Wednesday, December 30, 2009

My Brother's Keeper II

It's now a year since the beginning of Operation Cast Lead, the Israeli blitzkrieg of Gaza. Uri Avnery has a good retrospective on it at Counterpunch, showing that it was at best an ambiguous victory for Israel. The siege of Gaza goes on, however, with the US Army Corps of Engineers working with Israel to maintain it. A large protest, the Gaza Freedom March, is simmering in Cairo, to the great discomfort of the Egyptian government; the participation of Hedy Epstein, an 85-year-old Holocaust survivor from St. Louis, adds to the bad PR for both Israel and Egypt.

But I want to write about a startling post on the Israel-Palestine conflict by Stephen Vizinczey on his blog. It's hard to believe this was actually written by Vizinczey, who wrote some insightful analysis of Soviet and American imperialism in the past. But, it seems, like many people his insight breaks down where Israel is concerned. He wrote:
The recent condemnation of Israel is a fine example of the selective outrage that ensures that there will never be peace on Earth. “We rain rockets on the Israelis, on their farms, on their nurseries, their schools. We explode bombs in their restaurants, in their supermarkets – we are going to wipe Israel off the face of the Earth! But they are so evil, they want to live, they get angry, they hit back, they try to defend themselves! Condemn them!
This makes no sense on any level. To begin at the surface, who is supposed to be speaking in his imagined quotation? Since it purports to be a "we" who "rain rockets on the Israelis," it would have to be Hamas, or since Hamas stopped firing rockets into Israel, various small independent Palestinian factions. (The bit about wiping Israel off the face of the Earth is a giveaway too.) According to Avnery, though, "The Qassams have stopped almost completely. Hamas has even imposed its authority on the small, extreme factions, which wanted to continue." Of course such groups would condemn Israel, and there's nothing "selective" about it. (Does Vizinczey expect the Palestinians to "rain rockets" on North Korea? The US?)

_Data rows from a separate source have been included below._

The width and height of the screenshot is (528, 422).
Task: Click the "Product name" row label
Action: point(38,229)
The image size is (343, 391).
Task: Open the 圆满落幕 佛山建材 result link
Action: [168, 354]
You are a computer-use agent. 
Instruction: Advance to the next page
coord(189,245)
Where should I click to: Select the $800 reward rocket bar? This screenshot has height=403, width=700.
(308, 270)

But Vizinczey isn't just angry at the Gazans; it seems that he's blaming everyone in the world who condemned Operation Cast Lead, none of whom rained rockets on the Israelis. Perhaps he means that Archbishop Tutu, Israeli combat veterans, Jimmy Carter (though he has recently recanted, or at least backtracked), and Roger Waters of Pink Floyd all figuratively rained rockets on Israel, or figuratively cheered on the rockets. It would have to be figuratively, or literally in the sense of figuratively, because virtually all the critics of the attack on Gaza were scrupulous in condemning rocket attacks on Israel.

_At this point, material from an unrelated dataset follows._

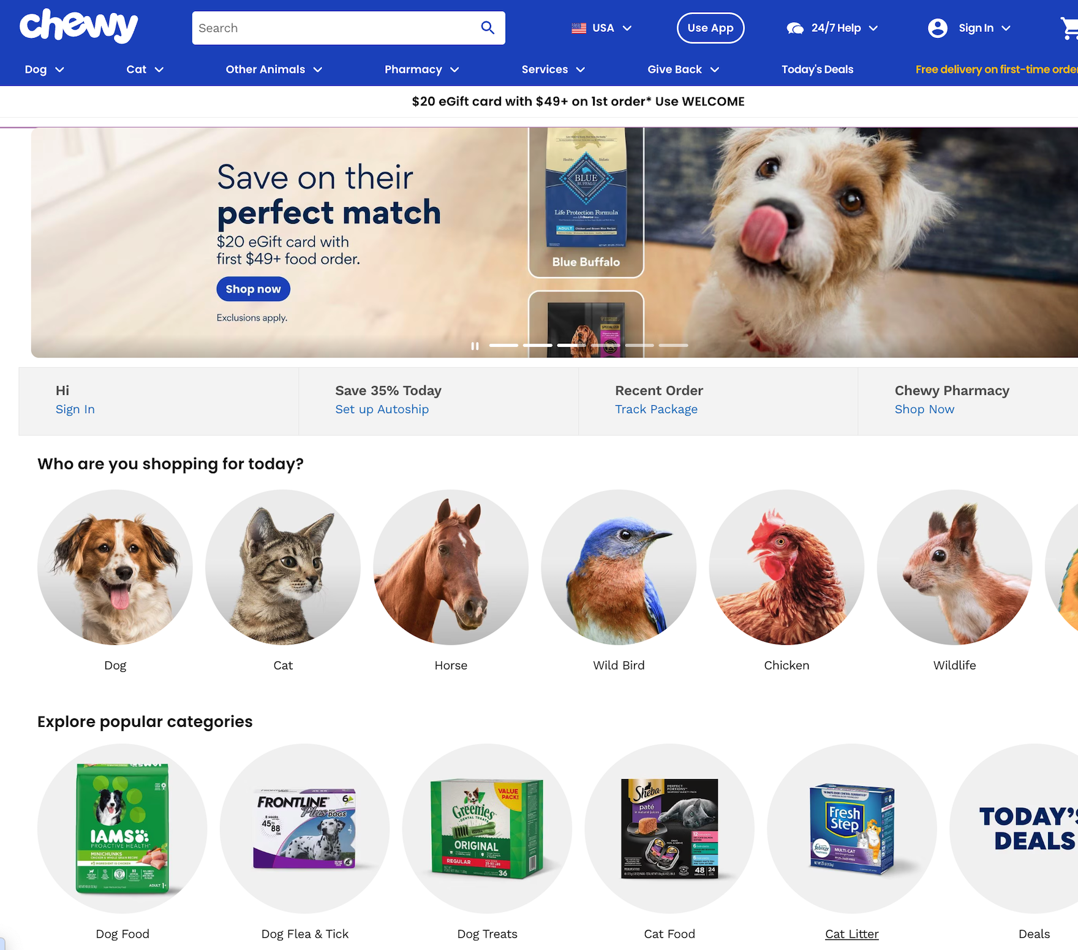Click the 24/7 Help chat icon
1078x950 pixels.
point(795,28)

As Vizinczey must know, the reason for the widespread condemnation of Operation Cast Lead, as of the 2006 Israeli invasion of Lebanon, was not that the Israelis were defending themselves, but that they were going so far beyond defense. Israeli casualties during Operation Cast Lead were one percent of Palestinian casualties; a similar disproportion has characterized most Israeli violence against the Palestinians. Indeed, many of the charges made against Hizbollah in Lebanon and against Hamas in Gaza turn out to be true of Israel instead: breaking ceasefires, for example, or using civilians as human shields.

The Stephen Vizinczey who dissected American justifications of its massive violence in Vietnam would have recognized this. The Stephen Vizinczey who jeered at white attempts to demonize slave resistance would have recognized this. The Stephen Vizinczey who fought in the 1956 Hungarian uprising against the Soviet Union would have recognized this. But today's Stephen Vizinczey joins the Israelis raining missiles on Lebanon; no doubt he would have joined the schoolgirls who signed their names on missiles waiting to be fired. This Stephen Vizinczey joins the Hasidim placidly watching the smoke rising above Gaza from a nearby hilltop. The Palestinians are so evil, they want to live, they get angry, they hit back, they try to defend themselves! Condemn them! Yes, there is selective outrage here, but it isn't the critics of Israel who are guilty of it.